I was just in India last week. We met with the government. The idea that we could embody mammography AI and bring into a mammogram machine
and bring it to the literally hundreds of millions of women who are not being screened for breast cancer, even though two-thirds of cancer deaths in women are preventable.
and they're not being prevented. But if we could build AI that was good enough to find breast cancer early, put it in an inexpensive mammogram machine, train the healthcare worker to deploy this thing in the field, we would be saving hundreds of thousands of lives. I mean, not overnight, but you can see a line of sight to that in a way that,
Even the coolest pharmaceutical would take decades to develop and deploy. And with AI, the opportunity to have impact at scale is just unparalleled. And so that's why I'm spending my time doing it. I can't see a thing that can have more impact to help people faster than this field right now. It's a super exciting time to be working in this field.

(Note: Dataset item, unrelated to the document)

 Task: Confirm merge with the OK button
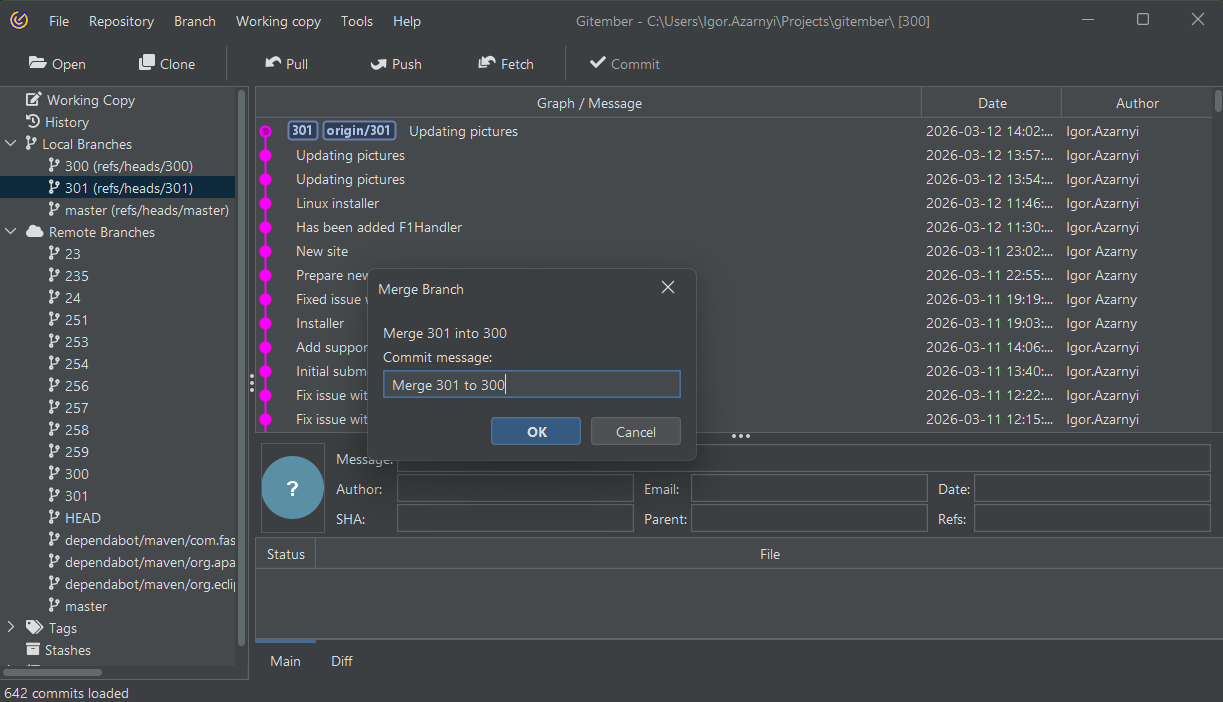536,432
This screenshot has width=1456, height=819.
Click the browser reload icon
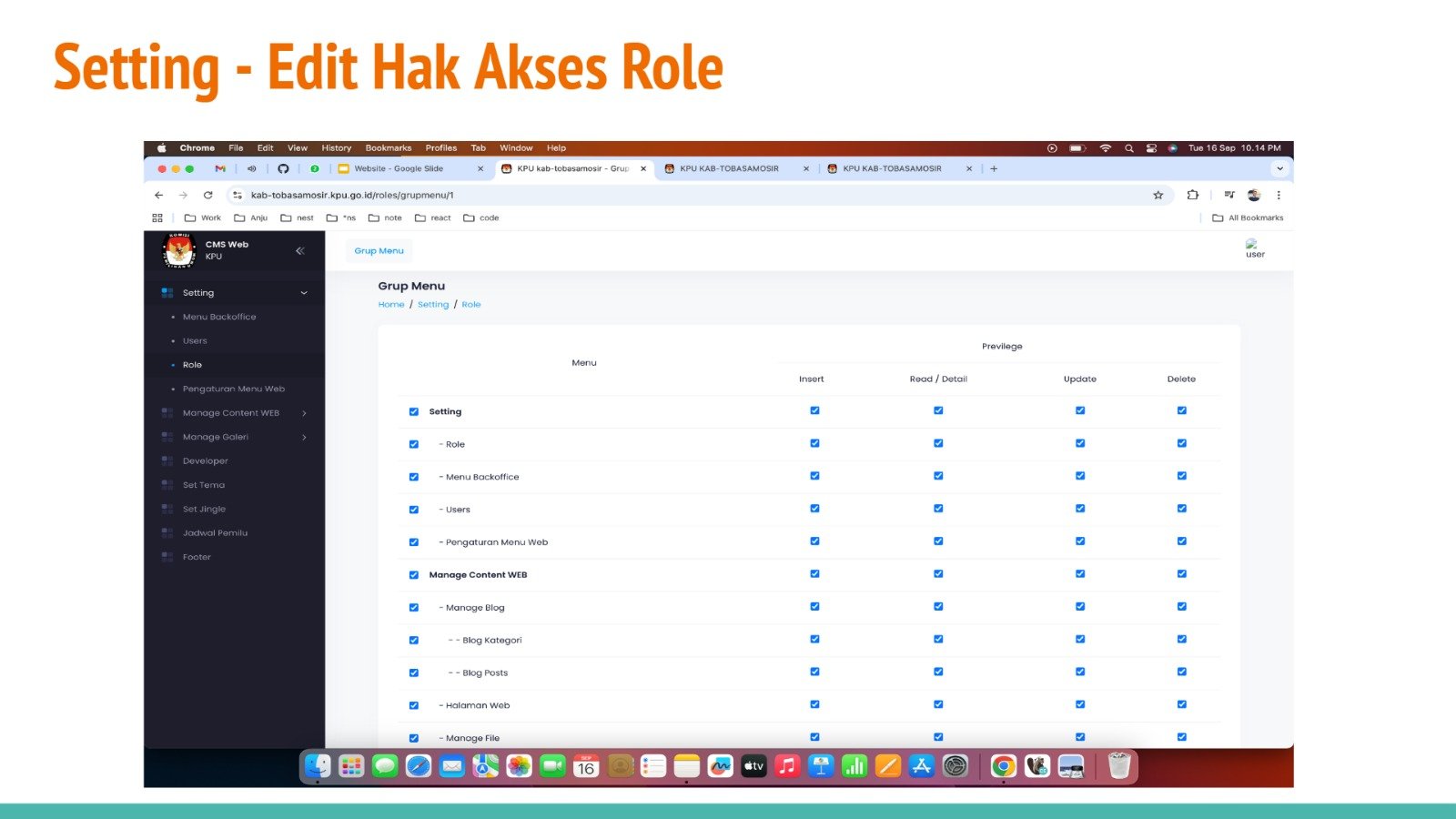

TOM OUTRO: AI in healthcare offers life changing benefits, from transforming detection and diagnosis in multiple disciplines, to increasing the efficiency of clinicians and optimising the allocation of resources, both technical and human. Detecting illnesses early is the difference between life and death. As the saying goes, prevention is better than cure.
But there are risks; social, ethical and, within this sector, clinical. Potential errors could cause patient harm, built in bias and an increased health inequality, which weigh heavily on some and not others, while increased concern over data privacy and security urge immediate discussion over transparency and trust of systems. Regulatory frameworks and codes of practice under discussion across various industries need to be extended to take into account healthcare specific nuances.
At the cutting edge of science and technology sits a tightrope, one that multiple industries and governments must walk across with expert care, balancing the desire for a better, healthier and happier world, with the potential to do more harm than good. It could be argued that no tighter rope needs to be trod than AI in healthcare.